Ne segue che a giusta ragione l’Ufficio AI ha negato il diritto a provvedimenti professionali (riqualifica/riformazione professionale), ritenuto che l’interessato gode di un ampio ventaglio di professioni possibili che non richiedono particolari misure di reintegrazione professionale (cfr. anche le STCA 32.2015.83 del 4 maggio 2016, 32.2014.17 del 27 luglio 2015, 32.2014.95 del 21 maggio 2015, 32.2013.75 del 28 gennaio 2014; cfr. anche STF 9C_734/2010 del 18 maggio 2011 e per analogia 9C_673/2009 del 14 aprile 2010 consid. 6.2, 9C_753/2008 del 26 ottobre 2009 consid. 3.5 e U 463/00 del 28 ottobre 2003 consid. 3.3).
Infine, l’amministrazione ha indicato che rimane aperta per l’assicurato la possibilità di far capo ad un aiuto al collocamento (cfr. anche DTF 116 V 85 con riferimenti; SVR 2003 IV Nr. 11 pag. 34 consid. 4.4.; in merito cfr. anche D. Cattaneo, “La promozione dell’autonomia del disabile: esempi scelti dalle assicurazioni sociali”, in RDAT I-2003 pag. 595s).
Spetta dunque all’assicurato, se del caso, attivarsi in questo senso e ricontattare l’amministrazione (cfr.

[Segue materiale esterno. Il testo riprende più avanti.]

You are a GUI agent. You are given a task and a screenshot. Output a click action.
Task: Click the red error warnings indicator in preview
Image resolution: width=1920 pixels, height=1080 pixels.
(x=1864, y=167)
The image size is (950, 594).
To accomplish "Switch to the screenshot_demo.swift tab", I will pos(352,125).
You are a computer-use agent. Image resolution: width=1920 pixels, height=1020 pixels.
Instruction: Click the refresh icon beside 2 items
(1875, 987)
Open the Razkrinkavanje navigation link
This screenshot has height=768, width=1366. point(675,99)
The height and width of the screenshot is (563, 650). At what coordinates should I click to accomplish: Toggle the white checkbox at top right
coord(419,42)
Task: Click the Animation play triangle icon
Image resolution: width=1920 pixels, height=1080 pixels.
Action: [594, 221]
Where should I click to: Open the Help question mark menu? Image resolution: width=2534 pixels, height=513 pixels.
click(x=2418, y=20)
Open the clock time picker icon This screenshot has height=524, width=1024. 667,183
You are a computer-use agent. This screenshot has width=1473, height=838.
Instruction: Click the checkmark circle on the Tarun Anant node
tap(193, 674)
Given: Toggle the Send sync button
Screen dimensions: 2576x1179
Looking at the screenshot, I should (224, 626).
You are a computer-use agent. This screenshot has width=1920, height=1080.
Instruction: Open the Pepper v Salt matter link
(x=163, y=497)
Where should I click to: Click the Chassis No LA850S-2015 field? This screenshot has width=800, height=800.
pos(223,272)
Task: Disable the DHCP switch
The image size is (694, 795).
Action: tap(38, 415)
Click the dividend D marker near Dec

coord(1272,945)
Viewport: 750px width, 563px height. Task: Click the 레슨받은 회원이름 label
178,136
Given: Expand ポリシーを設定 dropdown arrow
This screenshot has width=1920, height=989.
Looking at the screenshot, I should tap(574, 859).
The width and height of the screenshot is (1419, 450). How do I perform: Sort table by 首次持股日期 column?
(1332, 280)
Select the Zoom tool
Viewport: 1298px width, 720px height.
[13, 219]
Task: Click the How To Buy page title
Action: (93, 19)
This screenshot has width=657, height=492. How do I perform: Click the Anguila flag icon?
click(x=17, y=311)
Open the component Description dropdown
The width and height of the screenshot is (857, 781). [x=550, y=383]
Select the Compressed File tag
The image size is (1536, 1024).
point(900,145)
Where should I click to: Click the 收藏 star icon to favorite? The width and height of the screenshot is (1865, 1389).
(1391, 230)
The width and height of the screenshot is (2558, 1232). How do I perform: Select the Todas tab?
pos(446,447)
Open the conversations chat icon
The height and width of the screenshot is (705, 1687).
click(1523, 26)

STCA 32.2011.143 del 21 novembre 2011).
2.8. Secondo l'art. 29 cpv. 2 Lptca e 69 cpv. 1bis LAI, la procedura di ricorso in caso di controversie relative all'assegnazione o al rifiuto di prestazioni AI dinanzi al Tribunale cantonale delle assicurazioni è soggetta a spese. L'entità delle spese è determinata fra 200.-- e 1'000.-- franchi in funzione delle spese di procedura e senza riguardo al valore litigioso (DTF 133 V 402; STF 9C_156/2009 del 7 aprile 2009; STF 8C_393/2008 del 24 settembre 2008).
Visto l’esito della vertenza, le spese per complessivi fr. 500.--sono poste a carico dell’assicurato.
Per questi motivi
dichiara e pronuncia
1. Il ricorso è respinto.
2. Le spese, per complessivi fr. 500.--, sono poste a carico del ricorrente.
3. Comunicazione agli interessati i quali possono impugnare il presente giudizio con ricorso in materia di diritto pubblico al Tribunale federale, Schweizerhofquai 6, 6004 Lucerna, entro 30 giorni dalla comunicazione.
L'atto di ricorso, in 3 esemplari, deve indicare quale decisione è chiesta invece di quella impugnata, contenere una breve motivazione, e recare la firma del ricorrente o del suo rappresentante.
Al ricorso dovrà essere allegata la decisione impugnata e la busta in cui il ricorrente l'ha ricevuta.